In the years between the birth of James Dunleavy in 1812 and George Dunleavy in 1818, there is the possibility of at least two other births to George and Margaret Dunleavy. I had heard from another oral source that one of Andrew's sisters had married a Catholic man; the letter from AA Dunleavy above suggests two. If they existed, they could have been born in these years. Given the passions that flamed around cross-denomination marriages in those days (and for many years after) it is highly probable, as the letter suggests, that the newlyweds emigrated to the United States to start life free from family disapproval. Obviously contact was dropped on all sides but it may be possible to unearth a connection at some time in the future - some woman named Margaret or Ann, say, born in the years 1814 to 1816.
It does however offer a chronology for George and Margaret Dunleavy's family. Marrying in their late twenties, a first child when George is 30 and thereafter every two years. So Alexander in 1810 when George was 30, James in 1812, two more births in the intervening years, George in 1818, Andrew in 1820, Anthony in 1822 and Isabella in 1824. The naming conventions of the age might also support this theory - the first son named after his paternal grandfather, the second son after his maternal grandfather and the third after his father.

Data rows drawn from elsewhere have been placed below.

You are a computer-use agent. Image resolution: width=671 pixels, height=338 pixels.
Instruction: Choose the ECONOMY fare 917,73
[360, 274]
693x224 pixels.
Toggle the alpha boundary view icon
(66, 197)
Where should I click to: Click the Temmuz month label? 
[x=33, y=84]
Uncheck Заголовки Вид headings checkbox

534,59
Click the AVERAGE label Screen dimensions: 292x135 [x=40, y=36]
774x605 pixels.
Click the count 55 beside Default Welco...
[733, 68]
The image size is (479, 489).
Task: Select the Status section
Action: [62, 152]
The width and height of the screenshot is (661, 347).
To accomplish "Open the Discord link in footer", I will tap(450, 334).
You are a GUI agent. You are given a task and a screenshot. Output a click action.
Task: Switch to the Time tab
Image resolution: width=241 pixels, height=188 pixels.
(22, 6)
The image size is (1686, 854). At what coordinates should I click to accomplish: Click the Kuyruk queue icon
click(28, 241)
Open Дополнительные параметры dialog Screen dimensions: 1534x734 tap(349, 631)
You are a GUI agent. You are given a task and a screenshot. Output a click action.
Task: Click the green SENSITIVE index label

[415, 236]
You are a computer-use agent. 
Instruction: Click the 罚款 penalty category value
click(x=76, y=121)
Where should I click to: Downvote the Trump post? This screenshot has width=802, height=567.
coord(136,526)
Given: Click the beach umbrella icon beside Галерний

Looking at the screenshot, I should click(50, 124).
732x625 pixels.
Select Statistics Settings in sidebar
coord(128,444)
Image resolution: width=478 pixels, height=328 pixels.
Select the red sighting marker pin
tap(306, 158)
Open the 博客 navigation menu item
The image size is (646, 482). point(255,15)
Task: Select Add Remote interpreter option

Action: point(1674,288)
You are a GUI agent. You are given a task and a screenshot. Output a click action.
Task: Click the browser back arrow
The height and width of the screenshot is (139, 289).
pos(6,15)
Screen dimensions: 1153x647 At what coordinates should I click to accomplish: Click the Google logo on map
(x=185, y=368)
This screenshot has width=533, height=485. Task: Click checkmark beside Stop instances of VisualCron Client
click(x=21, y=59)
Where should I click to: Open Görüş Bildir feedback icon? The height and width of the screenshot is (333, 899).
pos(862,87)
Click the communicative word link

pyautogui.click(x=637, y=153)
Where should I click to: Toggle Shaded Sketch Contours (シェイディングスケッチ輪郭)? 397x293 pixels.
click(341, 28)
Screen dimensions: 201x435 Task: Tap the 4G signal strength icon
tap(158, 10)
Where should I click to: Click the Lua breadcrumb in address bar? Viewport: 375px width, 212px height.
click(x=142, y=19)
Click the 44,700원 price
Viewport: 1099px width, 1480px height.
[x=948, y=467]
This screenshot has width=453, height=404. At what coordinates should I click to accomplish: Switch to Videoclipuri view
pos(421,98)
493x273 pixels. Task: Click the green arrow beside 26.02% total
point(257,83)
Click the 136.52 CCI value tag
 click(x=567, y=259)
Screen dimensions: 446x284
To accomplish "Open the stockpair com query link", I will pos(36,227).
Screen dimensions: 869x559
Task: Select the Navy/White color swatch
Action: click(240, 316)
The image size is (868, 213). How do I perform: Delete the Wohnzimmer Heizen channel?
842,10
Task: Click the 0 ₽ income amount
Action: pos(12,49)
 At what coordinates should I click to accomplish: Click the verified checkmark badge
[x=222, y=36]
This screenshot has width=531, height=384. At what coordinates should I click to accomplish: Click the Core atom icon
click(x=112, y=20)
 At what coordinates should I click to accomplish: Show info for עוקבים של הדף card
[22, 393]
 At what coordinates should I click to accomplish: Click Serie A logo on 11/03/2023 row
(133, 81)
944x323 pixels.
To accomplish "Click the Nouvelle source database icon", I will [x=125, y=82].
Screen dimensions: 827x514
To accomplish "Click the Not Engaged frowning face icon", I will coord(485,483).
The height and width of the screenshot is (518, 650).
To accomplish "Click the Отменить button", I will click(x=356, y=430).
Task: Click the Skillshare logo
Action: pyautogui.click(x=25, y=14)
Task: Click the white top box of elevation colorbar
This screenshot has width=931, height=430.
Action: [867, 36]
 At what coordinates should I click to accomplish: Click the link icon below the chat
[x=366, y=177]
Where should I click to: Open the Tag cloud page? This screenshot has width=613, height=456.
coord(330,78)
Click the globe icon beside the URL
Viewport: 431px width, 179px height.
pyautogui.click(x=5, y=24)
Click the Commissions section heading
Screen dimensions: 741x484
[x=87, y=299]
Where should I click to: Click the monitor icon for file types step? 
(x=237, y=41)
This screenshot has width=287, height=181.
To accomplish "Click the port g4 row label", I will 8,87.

Margaret Dunleavy died at the age of 44 in 1827. George Dunleavy subsequently married an Elizabeth (known as Bess) and started a second family at the age of 56. Of this family, Ann (b 1836) married William Greenlaw, a Killybegs farmer. Many descendants come from this line. Margaret, the second daughter was born in 1837 and remained single. Bess (b 1839) married Patrick Watson, also from Killybegs, and after she was widowed came back to the farmstead to live with her two unmarried sisters and brother Patrick (1845-1922), who was the schoolmaster. Jane (b 1841) and Hamilton (b 1843) may have died in infancy, as there is no further record. Another daughter Jane was born in 1849 and she lived on the farm until her death after 1901. The last-born was Robert, born in 1855 when his father was 75; unfortunately he died at the age of 30.
Margaret died in 1917 and Bess in 1919. Jane may have died in this decade, certainly before 1921 when Patrick made his will, bequeathing his land and property to his "kinsman" James Dunleavy. James was the grandson of his elder half-brother George and had inherited the Roxborough Glebe acres. Jim sold the farm in the 1950s and retired to the US to join his daughter. He died in New York in 1976. James was the last Dunleavy link with Kilcar, but the family is still remembered. They were known for making spinning wheels and the present owner of the farm showed me the pit where the metal hoops were heated before they were sprung onto the wooden wheel. The original farmhouse still stands in part, but has been converted to a byre. Mrs. McNelis told me that she remembered wallpaper on the walls when she was a young girl and was quite impressed that they could afford it. The neighbour of Patrick Dunleavy and his sisters (Bea Cannon), in her 80s when I talked to her in 1992, recalls that the four old ladies used to come out of the house in the afternoon, all dressed in black, to take the air. Patrick was a big man with a long white beard.
And I might conclude this section by reflecting that the Dunleavys were (and still are) tall people. Andrew Dunleavy's height is recorded as 6 feet in 19th century railway records, and his sons succeeding generations achieved were equal or greater.